TEXT PASSAGE section start
The 100 years from 1870 is described as the innovation century in which there more more inventions, starting coincidentally with the light bulb, than in the rest of mankind's history. For the most part their roll-out into society was slow enough to dampen the impact of the invention. Electricity, for instance, wasn't connected fully in Australia until 1989. But for me, one event stood out, and that occurred on the 4th of October 1957, just before my birthday.
It was an event of enormous significance yet it is now almost completely forgotten. It changed the world – mostly for the better - in many ways, including preventing or lessening the chance of a nuclear war. It greatly enhanced the standing of science in government. It even made the moon landing possible.
At that time Australia was blessed with a prospective visit by a famous Rock star called Little Richard, (top song Good Golly Miss Molly,) but on that day he cancelled the tour and went into retirement in a monastery after he claimed to see a message from God in the sky.
TEXT PASSAGE section end
LISTED RECORDS section start
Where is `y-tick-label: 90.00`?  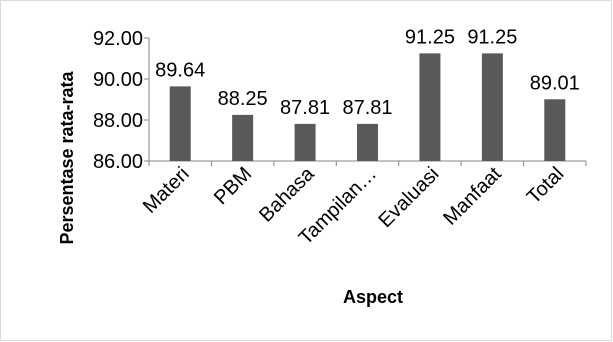 y-tick-label: 90.00 is located at coordinates (118, 80).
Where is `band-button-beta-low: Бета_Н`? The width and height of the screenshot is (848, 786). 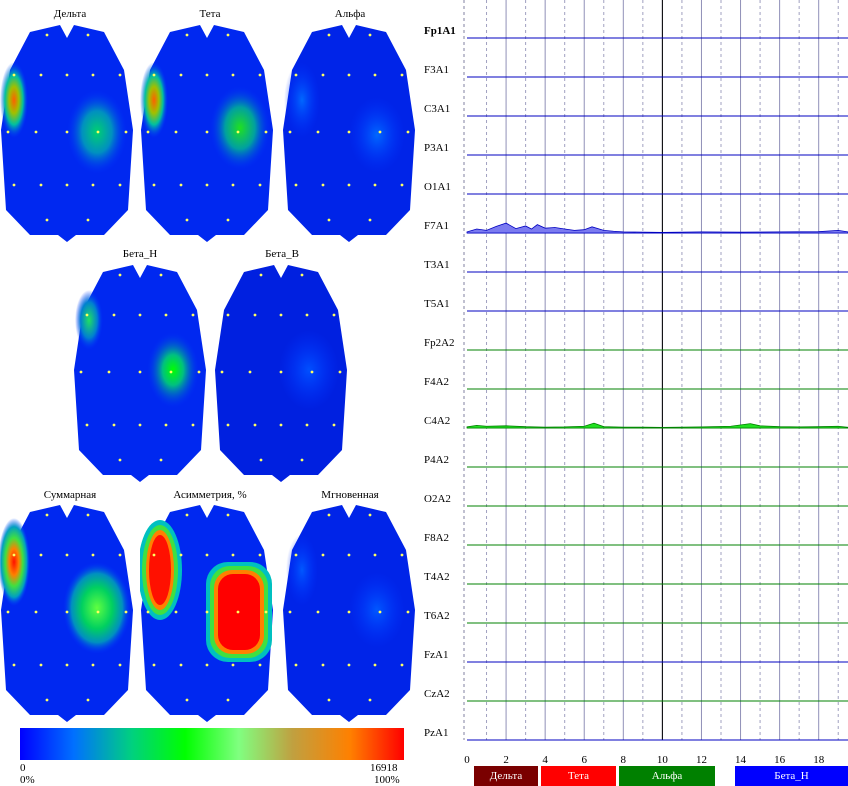
band-button-beta-low: Бета_Н is located at coordinates (792, 776).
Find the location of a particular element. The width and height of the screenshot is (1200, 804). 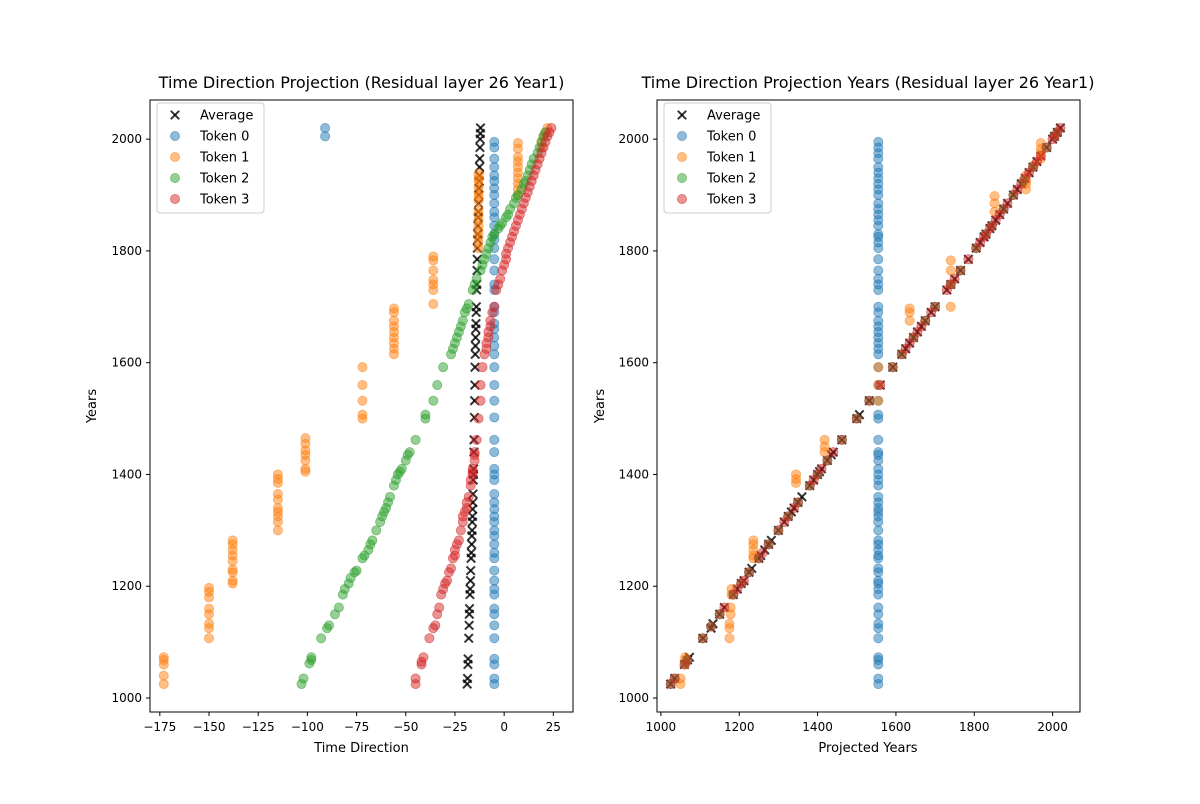

legend-item: Average is located at coordinates (718, 116).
LISTED RECORDS section end
**QUESTIONS TO ANSWER**.
1 – According to the passage on the 1957 event, in what year was electricity fully connected in Australia?
2 – In the passage on the 1957 event, substitute "engineering" for "science" and give the part starting at "It was an event" and ending at "moon landing possible.".

**EXPECTED RESULTS**.
1 – 1989

2 –
It was an event of enormous significance yet it is now almost completely forgotten. It changed the world – mostly for the better - in many ways, including preventing or lessening the chance of a nuclear war. It greatly enhanced the standing of engineering in government. It even made the moon landing possible.